§ EXERCISE DIRECTIONS:
According to the text about Hubin, whom did he debate on miracles at a Veritas Forum in 2015?

DOCUMENT SEGMENT START


===Religion and ethics===
As part of a book titled Is Goodness without God Good Enough?: A Debate on Faith, Secularism, and Ethics, Hubin was one of seven prominent philosophers asked to write an essay commenting on a debate between Paul Kurtz and William Lane Craig. In his essay, Hubin defends the worthiness of self-sacrifices in a world without a God. In 2015, Hubin participated in a Veritas Forum debate on miracles with MIT nuclear physicist Ian Hutchinson, where Hubin took the atheist perspective versus the religious beliefs of Hutchinson.

===Fatherhood and paternity===
Hubin wrote the Fatherhood entry in the International Encyclopedia of Ethics. He has also written on parental rights and due process; on untangling the puzzles of paternity; on elements of stereotypical fatherhood; on procreation and sexual asymmetries, and on reproductive interests.

==Shared parenting advocacy==
In addition to his scholarly work, Hubin has actively worked to promote shared parenting after divorce as being in the best interest of children. Together with two colleagues, he put together a 2018 report comparing the physical custody guidelines in different counties across Ohio, finding wide discrepancies with a few counties encouraging shared parenting, with most counties favoring sole custody and while one county explicitly specified the mother as the primary custodian.

==Public education and media==
Hubin has been interviewed and cited by a wide range of national and local media, including the Associated Press, The Lantern, the New York Times, Cincinnati Public Radio, the Ohio Media Association, WGN Radio, the Norwalk Reflector, WCBE Radio, and the Cleveland Scene.

== Selected publications ==
=== Scholarly articles and reports===

- Hubin DC. Justice and future generations. Philosophy & Public Affairs. 1976 Oct 1:70-83.
- Hubin DC. The scope of justice. Philosophy & Public Affairs. 1979 Oct 1:3-24.
- Hubin DC, The Moral Justification of Benefit/Cost Analysis, Economics and Philosophy, 10(1994), 169–194.

DOCUMENT SEGMENT END
MATERIAL PROVIDED START

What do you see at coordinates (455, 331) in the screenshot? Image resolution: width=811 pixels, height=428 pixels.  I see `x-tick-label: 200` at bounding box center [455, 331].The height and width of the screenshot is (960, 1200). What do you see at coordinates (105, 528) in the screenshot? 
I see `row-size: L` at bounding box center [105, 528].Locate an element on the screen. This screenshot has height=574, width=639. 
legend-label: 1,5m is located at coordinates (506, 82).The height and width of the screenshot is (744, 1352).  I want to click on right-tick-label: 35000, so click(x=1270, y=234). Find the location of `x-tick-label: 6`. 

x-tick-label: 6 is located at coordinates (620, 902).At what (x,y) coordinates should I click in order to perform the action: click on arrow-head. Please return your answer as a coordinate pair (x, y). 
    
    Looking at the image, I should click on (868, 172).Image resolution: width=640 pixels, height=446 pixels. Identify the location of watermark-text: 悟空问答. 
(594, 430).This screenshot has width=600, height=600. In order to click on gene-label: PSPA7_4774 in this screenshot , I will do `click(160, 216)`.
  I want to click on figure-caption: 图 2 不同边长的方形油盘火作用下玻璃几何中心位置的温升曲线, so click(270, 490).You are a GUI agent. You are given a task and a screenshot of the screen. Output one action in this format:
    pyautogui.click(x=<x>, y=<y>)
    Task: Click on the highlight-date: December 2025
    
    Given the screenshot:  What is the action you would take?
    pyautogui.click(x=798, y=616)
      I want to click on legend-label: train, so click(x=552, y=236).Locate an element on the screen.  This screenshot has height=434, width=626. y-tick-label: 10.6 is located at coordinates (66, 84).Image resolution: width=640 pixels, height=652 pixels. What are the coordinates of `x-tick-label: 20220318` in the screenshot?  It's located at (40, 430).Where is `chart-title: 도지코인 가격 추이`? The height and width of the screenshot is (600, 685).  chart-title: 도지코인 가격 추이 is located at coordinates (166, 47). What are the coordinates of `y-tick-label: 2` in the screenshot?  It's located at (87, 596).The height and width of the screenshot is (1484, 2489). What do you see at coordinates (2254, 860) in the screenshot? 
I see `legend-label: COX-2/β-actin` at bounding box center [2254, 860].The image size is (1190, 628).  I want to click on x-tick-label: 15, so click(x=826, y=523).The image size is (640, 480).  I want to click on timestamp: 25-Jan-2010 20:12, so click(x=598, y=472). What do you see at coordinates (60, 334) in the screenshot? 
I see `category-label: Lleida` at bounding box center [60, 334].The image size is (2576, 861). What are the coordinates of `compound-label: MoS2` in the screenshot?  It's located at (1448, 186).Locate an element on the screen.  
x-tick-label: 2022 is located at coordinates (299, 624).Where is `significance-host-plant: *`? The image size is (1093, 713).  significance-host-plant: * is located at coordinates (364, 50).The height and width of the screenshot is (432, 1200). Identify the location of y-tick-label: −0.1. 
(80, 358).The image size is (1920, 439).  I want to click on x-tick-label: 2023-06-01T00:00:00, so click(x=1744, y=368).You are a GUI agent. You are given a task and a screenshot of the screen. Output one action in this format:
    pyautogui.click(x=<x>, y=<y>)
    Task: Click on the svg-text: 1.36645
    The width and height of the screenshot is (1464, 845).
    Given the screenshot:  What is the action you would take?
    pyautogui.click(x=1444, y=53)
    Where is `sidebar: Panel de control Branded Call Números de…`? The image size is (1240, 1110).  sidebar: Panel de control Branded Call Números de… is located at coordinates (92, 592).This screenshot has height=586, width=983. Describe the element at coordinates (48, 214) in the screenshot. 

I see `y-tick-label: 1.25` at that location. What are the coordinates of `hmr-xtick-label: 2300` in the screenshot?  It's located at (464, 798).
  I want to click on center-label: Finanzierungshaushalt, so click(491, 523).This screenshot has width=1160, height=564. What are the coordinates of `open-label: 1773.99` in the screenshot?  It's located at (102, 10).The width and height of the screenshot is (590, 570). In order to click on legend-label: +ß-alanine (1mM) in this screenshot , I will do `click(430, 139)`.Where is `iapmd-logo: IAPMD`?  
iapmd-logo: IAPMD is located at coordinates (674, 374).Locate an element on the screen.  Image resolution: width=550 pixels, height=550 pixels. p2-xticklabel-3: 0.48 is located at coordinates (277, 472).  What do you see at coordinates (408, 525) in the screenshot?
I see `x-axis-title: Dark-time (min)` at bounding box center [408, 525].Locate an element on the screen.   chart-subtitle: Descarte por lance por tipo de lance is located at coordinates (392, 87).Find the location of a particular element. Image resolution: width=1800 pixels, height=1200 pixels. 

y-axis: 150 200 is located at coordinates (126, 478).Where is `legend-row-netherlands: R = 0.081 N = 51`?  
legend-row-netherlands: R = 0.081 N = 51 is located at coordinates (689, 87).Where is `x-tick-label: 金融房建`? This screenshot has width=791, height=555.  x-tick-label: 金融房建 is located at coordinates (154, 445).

MATERIAL PROVIDED END

§ SOLVED EXERCISE:
MIT nuclear physicist Ian Hutchinson